Oklahoma City Thunder

Carmelo Anthony says he won’t come off the bench

The player in the No. 7 jersey for the Oklahoma City Thunder this year didn’t look much like Carmelo Anthony, but he still sees himself as that former self.

After Russell Westbrook’s MVP season, the Oklahoma City Thunder put together their own “Big 3” by trading for Paul George and Carmelo Anthony last offseason. The results weren’t much different, though, ending in a first-round playoff exit again.

In his prime, Anthony was an elite though borderline inefficient high-volume scorer with little to offer otherwise. He started all 78 regular season games he played this year, but set career lows in scoring (16.2 points per game), field goal percentage (40.4 percent), free throw percentage (76.7 percent), free throw attempts (2.5 per game) and minutes (32.1 per game).

In the first-round playoff series against the Utah Jazz, Anthony dropped off to 11.8 points per game on 37.5 percent shooting (21.4 percent from three-point range). Everything all season added up to Anthony being a slightly negative value player, and he’s set to make nearly $28 million next season in the final year of his contract.

Anthony has an early termination clause in his deal, but he’s expected to opt in since there’s no way he’ll get $28 million per year on the open market. With that as seemingly a foregone conclusion, Anthony was asked about taking on a bench role for the Thunder next season.

“Yeah, I’m not sacrificing no bench role,” Anthony said. “That’s out of the question.”

On his first day with the team, Anthony famously (and presumably somewhat with tongue in cheek) dismissed coming off the bench. But with the high-usage George (25.7 percent during the regular season) added to the whirling dervish that is Russell Westbrook, Anthony was the third wheel and struggled to find his way in a far less ball-dominant role.

From a certain perspective, Anthony also made some interesting comments about his future.

I think for me, my focus would be on kind of figuring out what I want out of the rest of my career, what I want in my future, what am I willing to accept, if I’m willing to accept that at all. I think everybody knows that I’ve sacrificed kind of damned near everything, family, moving here by myself, sacrificed my game for the sake of the team, and was willing to sacrifice anything and everything in order for this situation to work out. So it’s something I really have to think about, if I really want to be this type of player, finish out my career as this type of player, knowing that I have so much left in the tank and I bring so much to the game of basketball.

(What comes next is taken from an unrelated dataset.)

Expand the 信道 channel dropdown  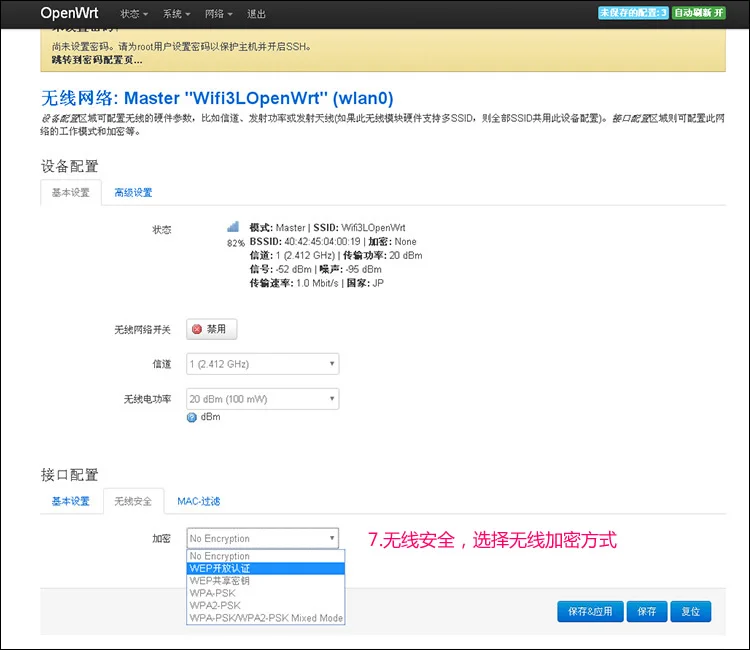[263, 364]
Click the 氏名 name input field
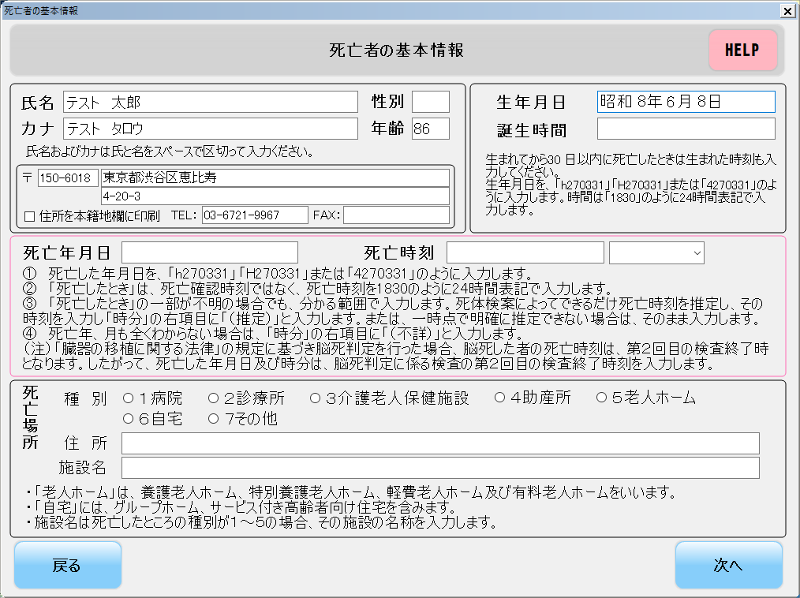This screenshot has width=800, height=598. click(x=210, y=102)
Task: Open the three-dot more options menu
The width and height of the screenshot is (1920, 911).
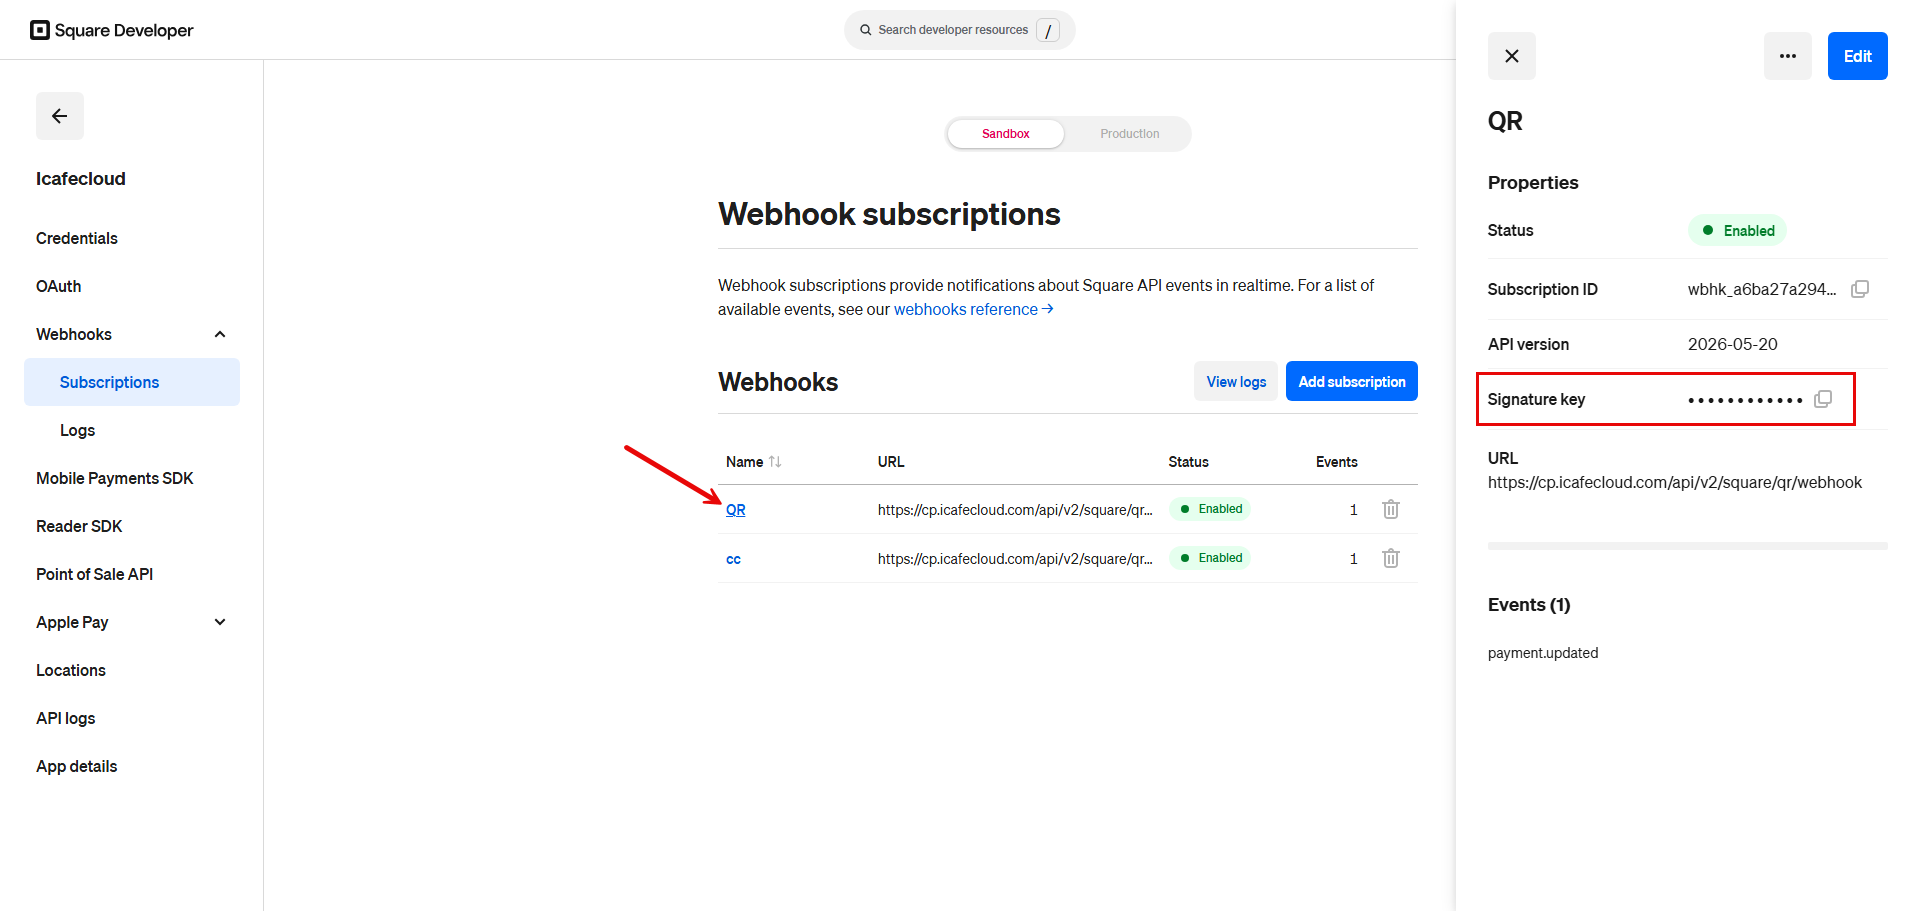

If he were to come off the bench for Oklahoma City, Anthony could fit as an offense-first player who can keep things afloat while guys like George and Westbrook get a bit of rest. But with his 34th birthday coming up (May 29), and plenty of money in the bank (over $205 million in career on-court earnings, via Basketball Reference), Anthony seems closer to announcing retirement this offseason than embracing a role as a reserve.